## EXERCISE PROMPT
However many lines the data holds, transcribe them all exactly.

Items listed in a dataset:
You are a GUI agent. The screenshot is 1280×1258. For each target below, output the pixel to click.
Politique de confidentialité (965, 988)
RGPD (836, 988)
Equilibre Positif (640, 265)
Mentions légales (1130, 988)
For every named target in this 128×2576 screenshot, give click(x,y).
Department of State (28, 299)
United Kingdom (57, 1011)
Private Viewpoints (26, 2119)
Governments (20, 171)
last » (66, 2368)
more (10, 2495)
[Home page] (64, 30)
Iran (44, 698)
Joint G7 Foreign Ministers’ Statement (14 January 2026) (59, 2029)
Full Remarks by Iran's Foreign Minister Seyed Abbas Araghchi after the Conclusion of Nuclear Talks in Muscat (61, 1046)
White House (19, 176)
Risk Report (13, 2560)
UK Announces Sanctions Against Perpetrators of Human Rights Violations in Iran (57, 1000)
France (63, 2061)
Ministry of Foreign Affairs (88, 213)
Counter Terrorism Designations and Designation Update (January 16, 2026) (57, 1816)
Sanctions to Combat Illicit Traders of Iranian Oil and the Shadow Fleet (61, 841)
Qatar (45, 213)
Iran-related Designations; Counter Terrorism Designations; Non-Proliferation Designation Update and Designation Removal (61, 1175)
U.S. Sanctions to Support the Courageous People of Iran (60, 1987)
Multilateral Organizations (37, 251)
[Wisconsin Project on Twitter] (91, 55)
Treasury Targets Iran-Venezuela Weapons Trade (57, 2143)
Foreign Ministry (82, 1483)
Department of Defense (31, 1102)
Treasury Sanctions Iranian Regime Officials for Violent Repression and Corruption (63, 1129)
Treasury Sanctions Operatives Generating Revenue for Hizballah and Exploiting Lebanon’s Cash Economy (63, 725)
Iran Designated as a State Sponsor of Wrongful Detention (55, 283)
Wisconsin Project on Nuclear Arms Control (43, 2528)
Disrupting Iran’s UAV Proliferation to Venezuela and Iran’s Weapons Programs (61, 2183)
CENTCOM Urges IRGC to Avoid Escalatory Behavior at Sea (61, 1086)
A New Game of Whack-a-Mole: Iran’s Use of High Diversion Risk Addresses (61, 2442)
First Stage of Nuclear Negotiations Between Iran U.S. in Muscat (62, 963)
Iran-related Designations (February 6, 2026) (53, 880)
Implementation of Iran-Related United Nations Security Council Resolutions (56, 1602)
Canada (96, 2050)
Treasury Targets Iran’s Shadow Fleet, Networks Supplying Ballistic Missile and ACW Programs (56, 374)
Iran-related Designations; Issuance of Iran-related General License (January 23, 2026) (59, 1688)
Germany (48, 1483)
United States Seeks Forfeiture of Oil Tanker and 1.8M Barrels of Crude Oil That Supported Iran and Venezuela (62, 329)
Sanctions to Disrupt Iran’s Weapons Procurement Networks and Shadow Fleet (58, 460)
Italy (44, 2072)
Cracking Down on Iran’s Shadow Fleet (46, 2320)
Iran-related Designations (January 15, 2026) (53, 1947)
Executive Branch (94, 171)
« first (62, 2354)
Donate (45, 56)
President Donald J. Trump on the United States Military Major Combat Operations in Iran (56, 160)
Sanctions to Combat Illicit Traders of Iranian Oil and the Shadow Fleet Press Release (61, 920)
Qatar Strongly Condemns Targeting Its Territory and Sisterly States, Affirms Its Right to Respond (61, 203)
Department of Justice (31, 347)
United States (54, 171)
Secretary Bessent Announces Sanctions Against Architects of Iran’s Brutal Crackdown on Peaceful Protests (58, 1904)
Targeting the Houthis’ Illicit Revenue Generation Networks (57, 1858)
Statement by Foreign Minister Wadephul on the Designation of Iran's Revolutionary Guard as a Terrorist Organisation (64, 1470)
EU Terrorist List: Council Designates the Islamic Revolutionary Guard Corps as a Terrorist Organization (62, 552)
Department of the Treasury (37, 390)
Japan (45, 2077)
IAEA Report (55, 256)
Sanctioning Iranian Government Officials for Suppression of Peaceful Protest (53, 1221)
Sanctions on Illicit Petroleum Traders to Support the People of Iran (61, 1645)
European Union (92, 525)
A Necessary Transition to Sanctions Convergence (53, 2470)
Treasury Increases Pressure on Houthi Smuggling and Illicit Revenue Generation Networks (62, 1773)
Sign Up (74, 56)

## SOLUTION TO THE EXERCISE
You are a GUI agent. The screenshot is 1280×1258. For each target below, output the pixel to click.
Politique de confidentialité (965, 988)
RGPD (836, 988)
Equilibre Positif (640, 265)
Mentions légales (1130, 988)
For every named target in this 128×2576 screenshot, give click(x,y).
Department of State (28, 299)
United Kingdom (57, 1011)
Private Viewpoints (26, 2119)
Governments (20, 171)
last » (66, 2368)
more (10, 2495)
[Home page] (64, 30)
Iran (44, 698)
Joint G7 Foreign Ministers’ Statement (14 January 2026) (59, 2029)
Full Remarks by Iran's Foreign Minister Seyed Abbas Araghchi after the Conclusion of Nuclear Talks in Muscat (61, 1046)
White House (19, 176)
Risk Report (13, 2560)
UK Announces Sanctions Against Perpetrators of Human Rights Violations in Iran (57, 1000)
France (63, 2061)
Ministry of Foreign Affairs (88, 213)
Counter Terrorism Designations and Designation Update (January 16, 2026) (57, 1816)
Sanctions to Combat Illicit Traders of Iranian Oil and the Shadow Fleet (61, 841)
Qatar (45, 213)
Iran-related Designations; Counter Terrorism Designations; Non-Proliferation Designation Update and Designation Removal (61, 1175)
U.S. Sanctions to Support the Courageous People of Iran (60, 1987)
Multilateral Organizations (37, 251)
[Wisconsin Project on Twitter] (91, 55)
Treasury Targets Iran-Venezuela Weapons Trade (57, 2143)
Foreign Ministry (82, 1483)
Department of Defense (31, 1102)
Treasury Sanctions Iranian Regime Officials for Violent Repression and Corruption (63, 1129)
Treasury Sanctions Operatives Generating Revenue for Hizballah and Exploiting Lebanon’s Cash Economy (63, 725)
Iran Designated as a State Sponsor of Wrongful Detention (55, 283)
Wisconsin Project on Nuclear Arms Control (43, 2528)
Disrupting Iran’s UAV Proliferation to Venezuela and Iran’s Weapons Programs (61, 2183)
CENTCOM Urges IRGC to Avoid Escalatory Behavior at Sea (61, 1086)
A New Game of Whack-a-Mole: Iran’s Use of High Diversion Risk Addresses (61, 2442)
First Stage of Nuclear Negotiations Between Iran U.S. in Muscat (62, 963)
Iran-related Designations (February 6, 2026) (53, 880)
Implementation of Iran-Related United Nations Security Council Resolutions (56, 1602)
Canada (96, 2050)
Treasury Targets Iran’s Shadow Fleet, Networks Supplying Ballistic Missile and ACW Programs (56, 374)
Iran-related Designations; Issuance of Iran-related General License (January 23, 2026) (59, 1688)
Germany (48, 1483)
United States Seeks Forfeiture of Oil Tanker and 1.8M Barrels of Crude Oil That Supported Iran and Venezuela (62, 329)
Sanctions to Disrupt Iran’s Weapons Procurement Networks and Shadow Fleet (58, 460)
Italy (44, 2072)
Cracking Down on Iran’s Shadow Fleet (46, 2320)
Iran-related Designations (January 15, 2026) (53, 1947)
Executive Branch (94, 171)
« first (62, 2354)
Donate (45, 56)
President Donald J. Trump on the United States Military Major Combat Operations in Iran (56, 160)
Sanctions to Combat Illicit Traders of Iranian Oil and the Shadow Fleet Press Release (61, 920)
Qatar Strongly Condemns Targeting Its Territory and Sisterly States, Affirms Its Right to Respond (61, 203)
Department of Justice (31, 347)
United States (54, 171)
Secretary Bessent Announces Sanctions Against Architects of Iran’s Brutal Crackdown on Peaceful Protests (58, 1904)
Targeting the Houthis’ Illicit Revenue Generation Networks (57, 1858)
Statement by Foreign Minister Wadephul on the Designation of Iran's Revolutionary Guard as a Terrorist Organisation (64, 1470)
EU Terrorist List: Council Designates the Islamic Revolutionary Guard Corps as a Terrorist Organization (62, 552)
Department of the Treasury (37, 390)
Japan (45, 2077)
IAEA Report (55, 256)
Sanctioning Iranian Government Officials for Suppression of Peaceful Protest (53, 1221)
Sanctions on Illicit Petroleum Traders to Support the People of Iran (61, 1645)
European Union (92, 525)
A Necessary Transition to Sanctions Convergence (53, 2470)
Treasury Increases Pressure on Houthi Smuggling and Illicit Revenue Generation Networks (62, 1773)
Sign Up (74, 56)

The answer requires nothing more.